Department of Computer Science, Purdue University, West Lafayette, IN, USA.
Department of Biological Sciences, Purdue University, West Lafayette, IN, USA.
Bioinformatics. 2019 Mar 1;35(5):753-759. doi: 10.1093/bioinformatics/bty704.
Function annotation of proteins is fundamental in contemporary biology across fields including genomics, molecular biology, biochemistry, systems biology and bioinformatics. Function prediction is indispensable in providing clues for interpreting omics-scale data as well as in assisting biologists to build hypotheses for designing experiments. As sequencing genomes is now routine due to the rapid advancement of sequencing technologies, computational protein function prediction methods have become increasingly important. A conventional method of annotating a protein sequence is to transfer functions from top hits of a homology search; however, this approach has substantial short comings including a low coverage in genome annotation.

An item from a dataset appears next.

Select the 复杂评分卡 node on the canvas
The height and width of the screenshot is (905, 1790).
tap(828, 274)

Here we have developed Phylo-PFP, a new sequence-based protein function prediction method, which mines functional information from a broad range of similar sequences, including those with a low sequence similarity identified by a PSI-BLAST search. To evaluate functional similarity between identified sequences and the query protein more accurately, Phylo-PFP reranks retrieved sequences by considering their phylogenetic distance. Compared to the Phylo-PFP's predecessor, PFP, which was among the top ranked methods in the second round of the Critical Assessment of Functional Annotation (CAFA2), Phylo-PFP demonstrated substantial improvement in prediction accuracy. Phylo-PFP was further shown to outperform prediction programs to date that were ranked top in CAFA2.

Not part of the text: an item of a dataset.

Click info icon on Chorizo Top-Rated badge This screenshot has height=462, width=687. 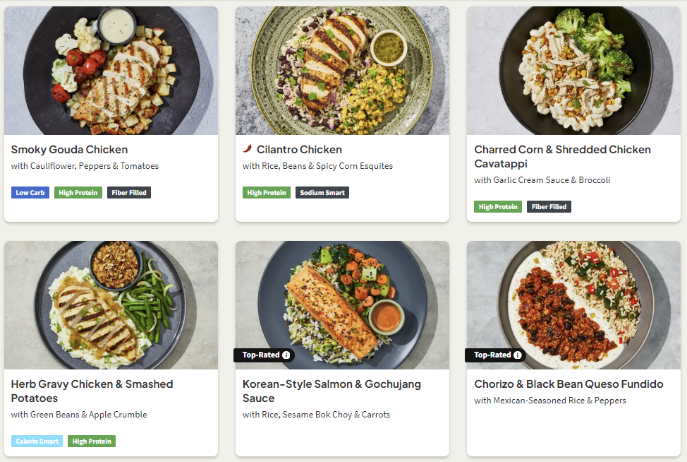[517, 355]
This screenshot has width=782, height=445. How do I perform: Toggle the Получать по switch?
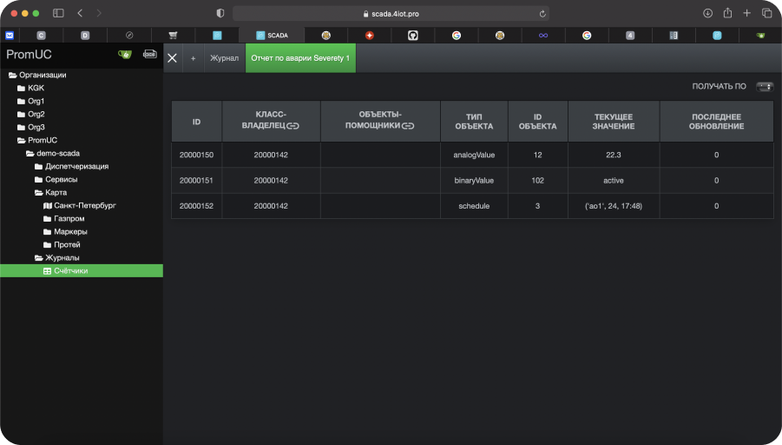point(764,87)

Phylo-PFP web server is available for at http://kiharalab.org/phylo_pfp.php.
Supplementary data are available at Bioinformatics online.
蛋白质功能注释在包括基因组学、分子生物学、生物化学、系统生物学和生物信息学在内的各个领域的当代生物学中都是基础。功能预测在为解释组学规模的数据提供线索以及协助生物学家为设计实验构建假设方面是不可或缺的。由于测序技术的快速进步,现在测序基因组已成为常规操作,因此计算蛋白质功能预测方法变得越来越重要。注释蛋白质序列的传统方法是从同源搜索的顶级命中转移功能;然而,这种方法存在显著的缺点,包括基因组注释的覆盖率低。

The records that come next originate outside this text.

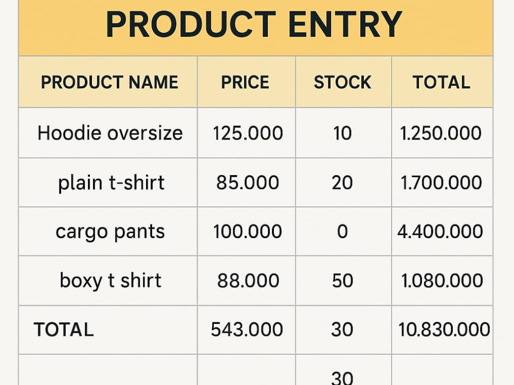Select the PRICE column header
Screen dimensions: 514x385
point(246,82)
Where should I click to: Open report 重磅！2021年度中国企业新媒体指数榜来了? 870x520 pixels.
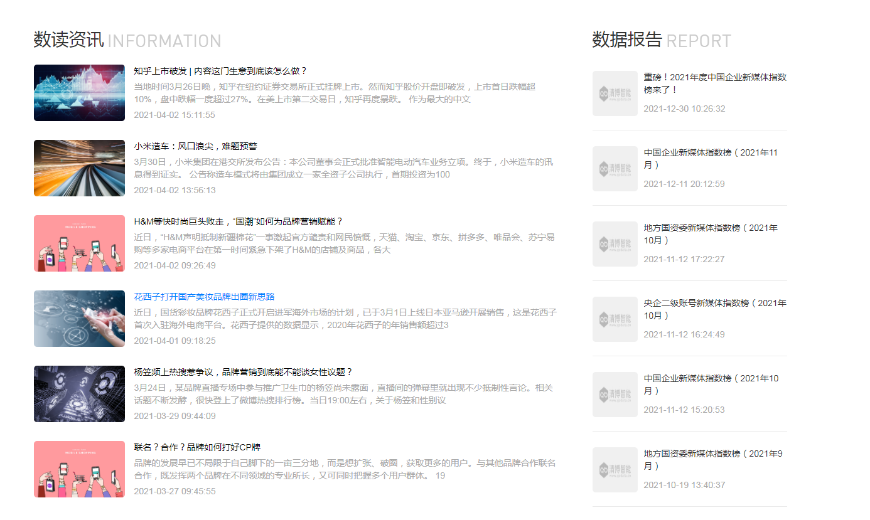714,83
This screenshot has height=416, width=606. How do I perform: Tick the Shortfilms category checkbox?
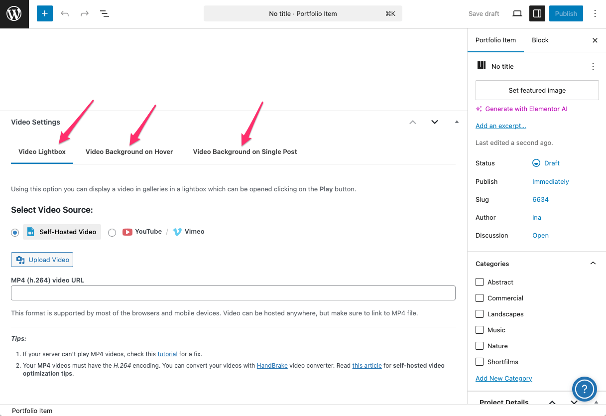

在这里,我们开发了 Phylo-PFP,这是一种新的基于序列的蛋白质功能预测方法,它从广泛的相似序列中挖掘功能信息,包括通过 PSI-BLAST 搜索识别的低序列相似性的序列。为了更准确地评估鉴定序列与查询蛋白质之间的功能相似性,Phylo-PFP 通过考虑它们的系统发育距离重新对检索到的序列进行排序。与 Phylo-PFP 的前身 PFP 相比,PFP 在第二轮功能注释关键评估 (CAFA2) 中排名靠前,Phylo-PFP 在预测准确性方面有了显著提高。Phylo-PFP 进一步表现出优于 CAFA2 中排名最高的预测程序。
Phylo-PFP 网络服务器可在 http://kiharalab.org/phylo_pfp.php 上获得。
补充数据可在生物信息学在线获得。